Things down there were feeling quite different than they used to, but I wasn’t suffering from any major dysfunction. My PT did recommend I go to back to my midwife to check on some slow healing issues (this turned out to be skin granulation, a not-so-uncommon issue after tearing). I wouldn’t have known to continue to follow up on this without the internal exam.


Next Steps 

Based on my goals, my PT gave me a set of exercises to perform four to five times a week to help bring the gap in my abs back together. Since DR can differ widely, the exercises vary from patient to patient. It was too soon to try a plank, but I was given a set of progressions that would eventually get me there. She also gave me a set of exercises to help strengthen my pelvic floor.

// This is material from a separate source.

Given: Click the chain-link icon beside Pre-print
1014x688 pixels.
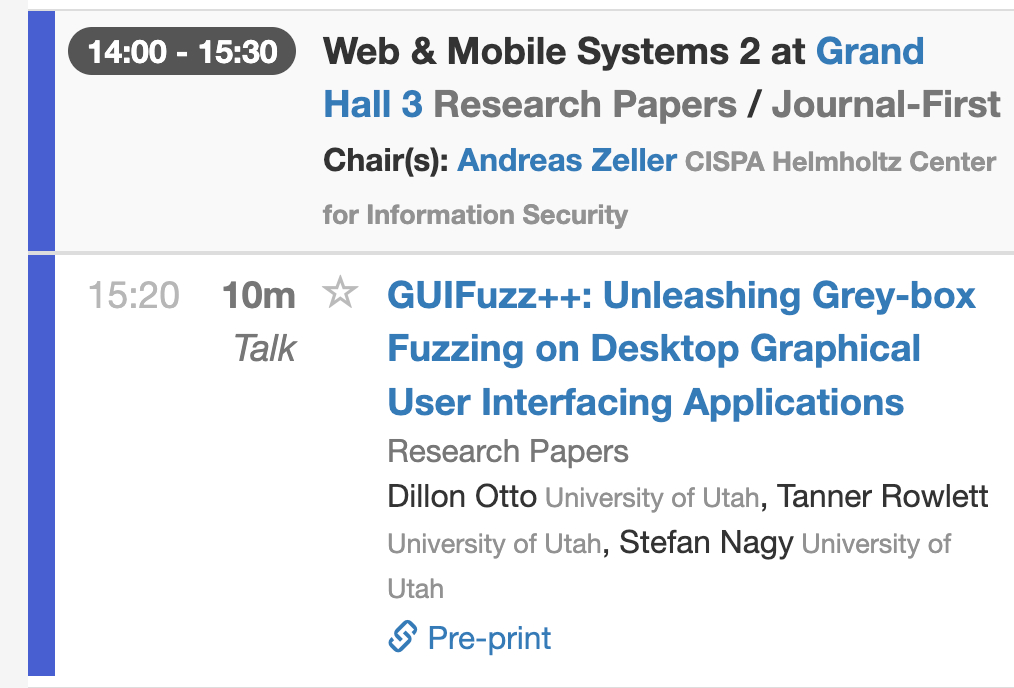Looking at the screenshot, I should [402, 637].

Then, we discussed my return to running. The six-week appointment is typically the green light for working out, but my PT recommends that women wait until at least 12 weeks postpartum to begin running. She suggested I start with 60 seconds of running followed by four minutes of walking and to slowly build upon that over time. As someone who has been running since high school and has completed a couple of marathons, she acknowledged how hard it might be for me to start so slow, but this would be key in my healing.



The Slow and Steady Road to Recovery

That slow and steady build is a major aspect of postpartum recovery. I already had the vague advice to start slow, but visiting a PT gave me the necessary tools to safely and effectively go about it. 

I asked my PT who should be requesting an appointment like this. She told me that she wished all postpartum patients could have a pelvic health assessment. Every woman will experience changes during pregnancy, and visiting a PT will help you to be the best version of yourself with this new normal.

Even though I didn’t suffer from any major issues following pregnancy and childbirth, my PT visit was well worth it. It taught me the necessary steps in my healing and reassured me that things would get better. 

To be fully transparent, with the chaos of new-mom-life, it has been a challenge to fit in my exercises and make it for a follow-up appointment. I do know how important it is to take the time for myself and am still working on this.

Though it may be true that things will never feel the same after having a baby, I do know that healing and regaining my former strength is possible.


Not sure if you should visit a Women’s Health Physical Therapist? Here are a few things to consider:


  1. It’s never too late: Whether you had your baby eight weeks ago, eight months ago, or eight years ago, now is an OK time to make an appointment. Many women go years without addressing postpartum issues. While it may be better to address the issues sooner rather than later, you can go at any time.
  2. No problem is too small: After the birth of my daughter, I felt like I was making a big deal out of small issues and discomforts. I thought maybe this is just the way it is, and I’d have to deal with it. I didn’t know anyone else who had visited a PT, so did I really need to? The truth is more women should be having these appointments, and even though they may not be common in the U.S., you don’t need to live with discomfort or pain.
  3. Your focus is on your baby, but it should also be on you: The weeks and months (and let’s face it, years) following the birth of a baby is challenging. So much of your focus is on your baby, their health, and their development. You also deserve to be healthy. Yes, you’re focused on your child, but don’t forget about you.
  4. Advocate for yourself: Maybe one day all women in the U.S. will be referred to a PT following childbirth. Right now, that isn’t the case. Don’t wait for your doctor to suggest it because they may never do that. If you think a visit with a PT would be beneficial, ask for it.